═════ DOCUMENT SECTION

System Design Interview Guide

A structured framework for approaching any system design interview. Follow the four steps, ask the right questions, and avoid common pitfalls.

The 4-Step Framework

Use this structure for every system design interview. Each step builds on the previous one.

Step 1

Requirements & Constraints

Gather requirements and scope the problem. Ask questions to clarify use cases and constraints. Discuss assumptions. Never start designing before you understand what you're building.

Tips

Spend 5-10 minutes here — it sets the direction for the entire interview.
Explicitly list what is in scope and what is out of scope.
State your assumptions out loud so the interviewer can course-correct early.
Ask whether you should run back-of-the-envelope calculations.
Identify the read-to-write ratio — it drives almost every architectural decision.
Quantify scale: number of users, requests per second, storage growth over 3-5 years.

Key Questions to Ask

Who are the users and how will they use the system?
What are the core features we need to support?
How many users / requests per second should we plan for?
What is the expected read-to-write ratio?
Are there latency requirements (e.g., p99 < 200ms)?
Do we need strong consistency or is eventual consistency acceptable?
What data do we need to store, and for how long?
Are there geographic or compliance constraints?

Step 2

High-Level Design

Outline a high-level design with all important components. Draw a block diagram showing the major services, data stores, and how they communicate. Keep it simple — details come in Step 3.

Tips

Start with clients, then work inward: load balancer → web/API servers → services → data stores.
Identify the main data flow for each use case (write path and read path).
Use well-known building blocks: load balancers, CDNs, caches, message queues, databases.
Don't over-complicate — a clear 5-box diagram is better than a sprawling 20-box one.
Label arrows with the protocol or action (e.g., REST, gRPC, pub/sub).
Call out which components are stateless vs. stateful — it affects how you scale later.

Step 3

Core Component Deep-Dive

Dive into the details of each core component. Design the API, data model, and algorithms. Walk through the flow for each use case step-by-step.

Tips

Define the API contracts first (REST endpoints or RPC methods, request/response shapes).
Design the database schema — list tables, key columns, indexes, and primary/foreign keys.
Walk through the happy path end-to-end for each use case.
Discuss algorithmic choices (e.g., hashing for URL shorteners, fan-out for feeds).

══════════

**EXERCISE PROMPT:** According to the system design guide, how much time should be spent on requirements and constraints? The items after this point are separate material, apart from the system design guide.

═════ PROVIDED DATA

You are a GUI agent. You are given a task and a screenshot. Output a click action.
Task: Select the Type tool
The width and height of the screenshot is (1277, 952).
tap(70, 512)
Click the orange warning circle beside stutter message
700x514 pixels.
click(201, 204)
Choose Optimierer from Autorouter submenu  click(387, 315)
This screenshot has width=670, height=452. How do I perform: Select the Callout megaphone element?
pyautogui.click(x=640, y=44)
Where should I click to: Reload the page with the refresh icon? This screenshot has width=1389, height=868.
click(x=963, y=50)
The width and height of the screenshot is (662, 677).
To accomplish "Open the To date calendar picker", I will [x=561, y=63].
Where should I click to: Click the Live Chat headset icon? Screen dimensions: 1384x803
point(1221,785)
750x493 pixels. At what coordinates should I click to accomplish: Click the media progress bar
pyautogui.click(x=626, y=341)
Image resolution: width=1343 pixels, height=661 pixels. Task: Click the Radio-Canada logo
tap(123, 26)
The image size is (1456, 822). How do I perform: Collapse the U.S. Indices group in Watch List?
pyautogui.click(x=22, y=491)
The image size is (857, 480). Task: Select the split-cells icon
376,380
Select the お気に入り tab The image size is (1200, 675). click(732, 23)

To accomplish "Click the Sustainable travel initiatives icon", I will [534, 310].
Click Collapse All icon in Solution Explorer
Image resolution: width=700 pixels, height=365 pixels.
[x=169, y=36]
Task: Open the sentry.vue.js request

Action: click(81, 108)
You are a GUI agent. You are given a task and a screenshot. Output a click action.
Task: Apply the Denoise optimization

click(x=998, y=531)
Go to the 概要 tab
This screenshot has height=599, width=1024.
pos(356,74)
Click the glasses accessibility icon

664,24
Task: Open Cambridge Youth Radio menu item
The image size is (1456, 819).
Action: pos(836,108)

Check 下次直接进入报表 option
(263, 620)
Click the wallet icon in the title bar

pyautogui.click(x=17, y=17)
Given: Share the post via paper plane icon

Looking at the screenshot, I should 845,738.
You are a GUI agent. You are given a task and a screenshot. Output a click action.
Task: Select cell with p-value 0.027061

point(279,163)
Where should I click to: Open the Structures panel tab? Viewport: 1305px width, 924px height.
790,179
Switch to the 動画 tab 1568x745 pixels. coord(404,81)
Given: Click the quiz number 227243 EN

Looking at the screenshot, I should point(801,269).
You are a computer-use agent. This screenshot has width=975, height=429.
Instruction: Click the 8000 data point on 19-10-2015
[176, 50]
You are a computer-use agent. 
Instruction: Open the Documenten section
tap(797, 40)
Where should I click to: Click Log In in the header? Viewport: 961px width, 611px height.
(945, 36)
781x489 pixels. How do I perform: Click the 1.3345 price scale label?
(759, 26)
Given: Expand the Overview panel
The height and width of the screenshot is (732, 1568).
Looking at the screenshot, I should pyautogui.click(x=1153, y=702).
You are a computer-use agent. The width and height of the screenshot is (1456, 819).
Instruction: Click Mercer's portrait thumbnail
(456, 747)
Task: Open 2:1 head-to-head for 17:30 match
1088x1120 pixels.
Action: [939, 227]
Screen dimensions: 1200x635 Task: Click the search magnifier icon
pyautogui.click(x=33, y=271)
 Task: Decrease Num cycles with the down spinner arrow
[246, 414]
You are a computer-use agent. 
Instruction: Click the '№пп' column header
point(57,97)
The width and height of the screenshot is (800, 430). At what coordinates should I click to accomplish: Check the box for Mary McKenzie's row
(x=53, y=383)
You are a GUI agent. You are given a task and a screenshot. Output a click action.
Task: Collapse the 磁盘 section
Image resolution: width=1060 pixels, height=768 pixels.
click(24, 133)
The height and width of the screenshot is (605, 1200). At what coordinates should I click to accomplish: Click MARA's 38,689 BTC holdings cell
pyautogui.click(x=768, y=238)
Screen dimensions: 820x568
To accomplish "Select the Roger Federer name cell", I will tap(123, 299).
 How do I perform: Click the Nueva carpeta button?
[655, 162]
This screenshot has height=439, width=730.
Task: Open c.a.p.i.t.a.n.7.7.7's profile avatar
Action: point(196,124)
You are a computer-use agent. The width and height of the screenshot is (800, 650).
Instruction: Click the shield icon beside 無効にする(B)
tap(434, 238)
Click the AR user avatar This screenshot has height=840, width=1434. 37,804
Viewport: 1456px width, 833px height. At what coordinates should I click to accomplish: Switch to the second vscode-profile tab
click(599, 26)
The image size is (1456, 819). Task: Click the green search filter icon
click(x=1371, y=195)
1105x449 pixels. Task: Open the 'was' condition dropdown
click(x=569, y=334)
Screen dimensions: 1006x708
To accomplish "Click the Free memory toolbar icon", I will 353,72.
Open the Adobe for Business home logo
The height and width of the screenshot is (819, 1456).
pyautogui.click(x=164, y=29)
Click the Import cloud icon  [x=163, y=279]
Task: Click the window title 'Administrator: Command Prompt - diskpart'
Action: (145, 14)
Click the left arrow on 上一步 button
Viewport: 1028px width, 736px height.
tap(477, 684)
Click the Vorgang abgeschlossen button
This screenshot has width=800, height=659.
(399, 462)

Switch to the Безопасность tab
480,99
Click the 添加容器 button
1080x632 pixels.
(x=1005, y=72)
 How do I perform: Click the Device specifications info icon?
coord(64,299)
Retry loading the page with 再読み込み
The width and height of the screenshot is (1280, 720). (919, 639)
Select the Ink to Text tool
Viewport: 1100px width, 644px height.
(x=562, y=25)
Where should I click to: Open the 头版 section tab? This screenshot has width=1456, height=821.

══════════

**ANSWER TO THE EXERCISE:** 5-10 minutes.